Why Binary Search and What Sorted Order Gives You in DSA C++ - Performance Analysis
We want to understand why binary search is faster than simple search methods.
How does having a sorted list help us find items quickly?
Analyze the time complexity of the following binary search code.
int binarySearch(int arr[], int n, int target) {
int left = 0, right = n - 1;
while (left <= right) {
int mid = left + (right - left) / 2;
if (arr[mid] == target) return mid;
else if (arr[mid] < target) left = mid + 1;
else right = mid - 1;
}
return -1;
}
This code searches for a target value in a sorted array by repeatedly dividing the search range in half.
Identify the loops, recursion, array traversals that repeat.
- Primary operation: Checking the middle element of the current search range.

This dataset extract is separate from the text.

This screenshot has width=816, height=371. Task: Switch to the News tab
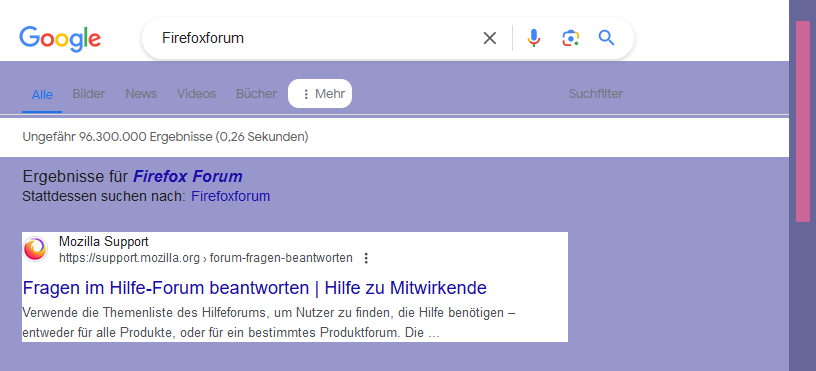[x=141, y=94]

- How many times: The search range halves each time, so this happens about log2(n) times.
Each step cuts the search area in half, so the number of steps grows slowly as the list gets bigger.
| Input Size (n) | Approx. Operations |
|---|---|
| 10 | About 4 checks |
| 100 | About 7 checks |
| 1000 | About 10 checks |
Pattern observation: Doubling the input size adds only one more check.
Time Complexity: O(log n)
This means the number of steps grows very slowly even if the list becomes very large.
[X] Wrong: "Binary search checks every element like linear search."
[OK] Correct: Binary search skips half the list each time, so it does far fewer checks than linear search.
Understanding binary search shows you how sorting helps speed up searching, a key skill in many coding problems.
"What if the array was not sorted? How would that change the time complexity of searching for a target?"